EXERCISE DESCRIPTION: Write out all of the records below word for word, changing nothing.

Saved data entries:
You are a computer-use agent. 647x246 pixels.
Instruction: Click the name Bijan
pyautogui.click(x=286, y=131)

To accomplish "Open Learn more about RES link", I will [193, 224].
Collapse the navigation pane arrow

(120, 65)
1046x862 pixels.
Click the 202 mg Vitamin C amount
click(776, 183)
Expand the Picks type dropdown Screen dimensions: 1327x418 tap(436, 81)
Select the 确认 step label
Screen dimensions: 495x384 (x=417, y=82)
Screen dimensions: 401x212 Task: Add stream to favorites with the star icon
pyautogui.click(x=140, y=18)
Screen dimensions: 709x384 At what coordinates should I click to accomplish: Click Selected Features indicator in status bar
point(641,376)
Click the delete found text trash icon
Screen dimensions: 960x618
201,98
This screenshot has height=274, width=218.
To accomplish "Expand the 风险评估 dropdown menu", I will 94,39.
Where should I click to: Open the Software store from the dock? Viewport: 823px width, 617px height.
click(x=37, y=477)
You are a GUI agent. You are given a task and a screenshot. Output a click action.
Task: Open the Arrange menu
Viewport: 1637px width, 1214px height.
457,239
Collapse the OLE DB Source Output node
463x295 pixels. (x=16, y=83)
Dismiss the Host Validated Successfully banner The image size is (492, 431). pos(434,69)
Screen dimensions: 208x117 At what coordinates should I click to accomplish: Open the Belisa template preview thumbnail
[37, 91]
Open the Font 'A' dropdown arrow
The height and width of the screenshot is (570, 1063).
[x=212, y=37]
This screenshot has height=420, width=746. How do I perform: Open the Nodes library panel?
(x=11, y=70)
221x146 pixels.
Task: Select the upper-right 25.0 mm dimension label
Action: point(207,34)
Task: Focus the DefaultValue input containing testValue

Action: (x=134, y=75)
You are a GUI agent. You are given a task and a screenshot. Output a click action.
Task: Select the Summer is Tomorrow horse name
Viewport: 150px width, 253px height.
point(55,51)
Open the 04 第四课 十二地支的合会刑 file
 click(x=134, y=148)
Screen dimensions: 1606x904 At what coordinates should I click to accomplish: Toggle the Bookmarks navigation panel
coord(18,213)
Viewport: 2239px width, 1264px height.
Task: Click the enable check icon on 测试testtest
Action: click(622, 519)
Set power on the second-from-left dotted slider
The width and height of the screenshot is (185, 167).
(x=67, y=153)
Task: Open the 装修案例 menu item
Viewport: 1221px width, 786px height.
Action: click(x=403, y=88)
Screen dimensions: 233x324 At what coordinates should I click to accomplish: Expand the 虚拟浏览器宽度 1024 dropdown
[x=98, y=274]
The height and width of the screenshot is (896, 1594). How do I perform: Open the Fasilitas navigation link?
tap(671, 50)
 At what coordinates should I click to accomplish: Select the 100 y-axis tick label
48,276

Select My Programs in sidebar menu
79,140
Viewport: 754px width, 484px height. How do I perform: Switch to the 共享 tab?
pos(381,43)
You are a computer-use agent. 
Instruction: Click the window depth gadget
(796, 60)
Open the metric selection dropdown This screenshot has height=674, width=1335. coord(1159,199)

EXPECTED ANSWER:
You are a computer-use agent. 647x246 pixels.
Instruction: Click the name Bijan
pyautogui.click(x=286, y=131)

To accomplish "Open Learn more about RES link", I will [193, 224].
Collapse the navigation pane arrow

(120, 65)
1046x862 pixels.
Click the 202 mg Vitamin C amount
click(776, 183)
Expand the Picks type dropdown Screen dimensions: 1327x418 tap(436, 81)
Select the 确认 step label
Screen dimensions: 495x384 (x=417, y=82)
Screen dimensions: 401x212 Task: Add stream to favorites with the star icon
pyautogui.click(x=140, y=18)
Screen dimensions: 709x384 At what coordinates should I click to accomplish: Click Selected Features indicator in status bar
point(641,376)
Click the delete found text trash icon
Screen dimensions: 960x618
201,98
This screenshot has height=274, width=218.
To accomplish "Expand the 风险评估 dropdown menu", I will 94,39.
Where should I click to: Open the Software store from the dock? Viewport: 823px width, 617px height.
click(x=37, y=477)
You are a GUI agent. You are given a task and a screenshot. Output a click action.
Task: Open the Arrange menu
Viewport: 1637px width, 1214px height.
457,239
Collapse the OLE DB Source Output node
463x295 pixels. (x=16, y=83)
Dismiss the Host Validated Successfully banner The image size is (492, 431). pos(434,69)
Screen dimensions: 208x117 At what coordinates should I click to accomplish: Open the Belisa template preview thumbnail
[37, 91]
Open the Font 'A' dropdown arrow
The height and width of the screenshot is (570, 1063).
[x=212, y=37]
This screenshot has height=420, width=746. How do I perform: Open the Nodes library panel?
(x=11, y=70)
221x146 pixels.
Task: Select the upper-right 25.0 mm dimension label
Action: point(207,34)
Task: Focus the DefaultValue input containing testValue

Action: (x=134, y=75)
You are a GUI agent. You are given a task and a screenshot. Output a click action.
Task: Select the Summer is Tomorrow horse name
Viewport: 150px width, 253px height.
point(55,51)
Open the 04 第四课 十二地支的合会刑 file
 click(x=134, y=148)
Screen dimensions: 1606x904 At what coordinates should I click to accomplish: Toggle the Bookmarks navigation panel
coord(18,213)
Viewport: 2239px width, 1264px height.
Task: Click the enable check icon on 测试testtest
Action: click(622, 519)
Set power on the second-from-left dotted slider
The width and height of the screenshot is (185, 167).
(x=67, y=153)
Task: Open the 装修案例 menu item
Viewport: 1221px width, 786px height.
Action: click(x=403, y=88)
Screen dimensions: 233x324 At what coordinates should I click to accomplish: Expand the 虚拟浏览器宽度 1024 dropdown
[x=98, y=274]
The height and width of the screenshot is (896, 1594). How do I perform: Open the Fasilitas navigation link?
tap(671, 50)
 At what coordinates should I click to accomplish: Select the 100 y-axis tick label
48,276

Select My Programs in sidebar menu
79,140
Viewport: 754px width, 484px height. How do I perform: Switch to the 共享 tab?
pos(381,43)
You are a computer-use agent. 
Instruction: Click the window depth gadget
(796, 60)
Open the metric selection dropdown This screenshot has height=674, width=1335. coord(1159,199)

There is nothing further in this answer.